Chris Welty: objections to IRIs? [Scribe assist by Adrian Paschke]
Axel Polleres: Can we have a base IRI [Scribe assist by Adrian Paschke]

ACTION: hboley add IRIs to presentation syntax

trackbot-ng: Created Action 441 - Add IRIs to presentation syntax [on Harold Boley - due 2008-02-29].
Axel Polleres: Seeing Jos XML example, I confirm the claim that we need a way to define the BASE IRI in the XML syntax.
Axel Polleres: As we do need to be able to define prefixes and base iris in the presentation syntax.
Jos de Bruijn: metadata can be only defined within a Rule tag [Scribe assist by Adrian Paschke]
Harold Boley: the other way would be to use Forall [Scribe assist by Adrian Paschke]
Axel Polleres: BTW, what if I give 2 rules the same IRI (and different metadata?)
Axel Polleres: ... weird.
Gary Hallmark: what about a set of facts. I don't want to wrap them all in rule tags [Scribe assist by Adrian Paschke]
Jos de Bruijn: you have to wrap them in a rule to allow metadata [Scribe assist by Adrian Paschke]
Harold Boley: Axel, maybe there is a solution for your issue: global IRIs for Ruleset local IRIs (#-QNames) for rules etc.
Christian de Sainte Marie: leave directives and MetadataStatements out of the next working draft [Scribe assist by Adrian Paschke]

ACTION: Harold2 Make proposal for adding metadata into BLD syntax.

Axel Polleres: You mean IDs?

ACTION: Harold4 Make proposal for adding metadata into BLD syntax.

Axel Polleres: (document unique)
Chris Welty: topic "publication plan" [Scribe assist by Adrian Paschke]

ACTION: Harold Make proposal for adding metadata into BLD syntax.

trackbot-ng: Created Action 442 - Make proposal for adding metadata into BLD syntax. [on Harold Boley - due 2008-02-29].
Chris Welty: review actions wrt publication [Scribe assist by Adrian Paschke]
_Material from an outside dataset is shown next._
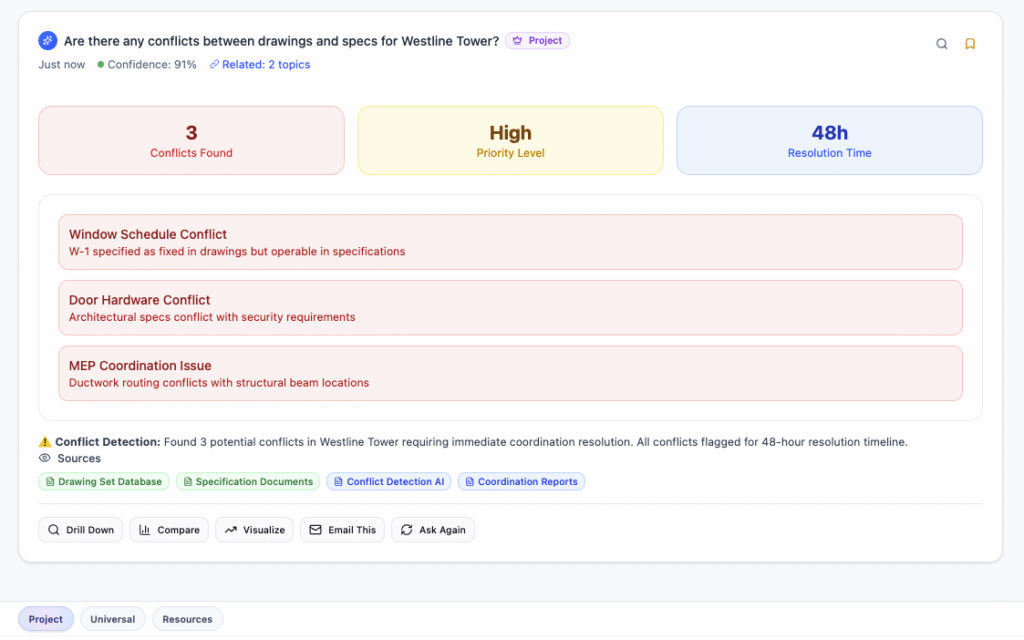Click the search magnifier icon at top right
The image size is (1024, 640).
(941, 44)
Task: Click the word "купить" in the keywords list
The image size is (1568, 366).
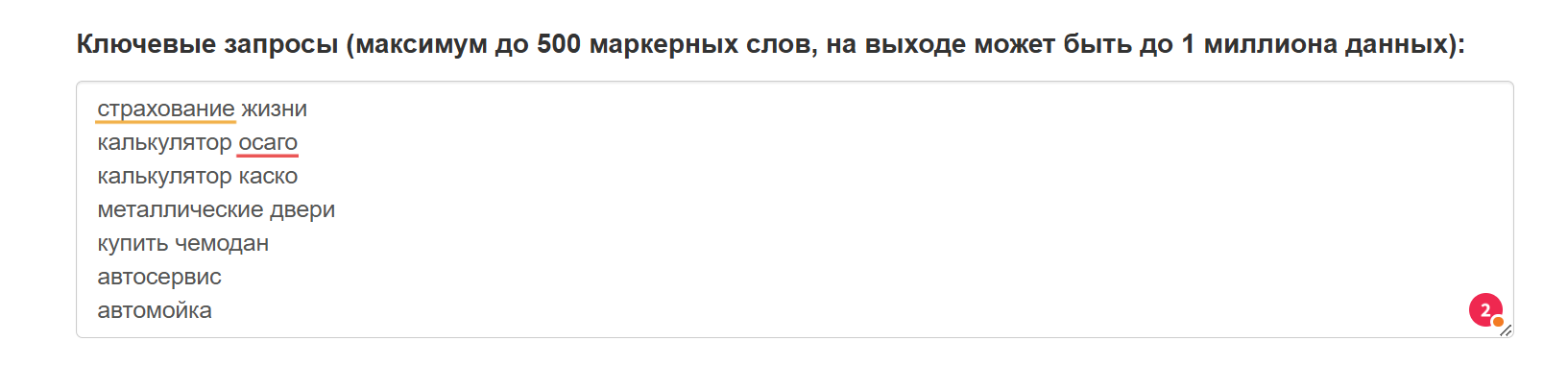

(No activity for 7 minutes)

Adrian Paschke: publication date is March 21st
Adrian Paschke: March 21st publication date for BLD
Christian de Sainte Marie: FLD-BLD freeze date is March 11th
Christian de Sainte Marie: FLD-BLD review by March 18th -> decision at telecon
Christian de Sainte Marie: FLD-BLD publication date is XXX
Christian de Sainte Marie: SWC freeze March 14th
Christian de Sainte Marie: SWC reviews by March 18th
Christian de Sainte Marie: SWC publication date is March 21st
Christian de Sainte Marie: s/XXX/March 21st/ (failed)
Christian de Sainte Marie: DTB (Data Types and Builtins) freeze March 11th
Christian de Sainte Marie: DTB reviews by March 25th

(No activity for 5 minutes)

Christian de Sainte Marie: UCR freeze March 14th
Christian de Sainte Marie: s/14/11/ (failed)
Christian de Sainte Marie: UCR reviews by 18th
Christian de Sainte Marie: UCR publication is March 21st
Christian de Sainte Marie: PRD next internal draft March 7th
Christian de Sainte Marie: PRD telecon to be set up the week after
Christian de Sainte Marie: PRD decisions in my mind: [Scribe assist by Sandro Hawke]
Sandro Hawke: ... next draft will built on Core syntax, by reference
Sandro Hawke: ... no aggregated, no binding pattersn
Sandro Hawke: .... semantics rewritten based on states and transitions.
Sandro Hawke: ... actions limitted to ASSERT and RETRACT.
Sandro Hawke: ... will not include agenda/priorites in this draft --- but they will be in FPWD.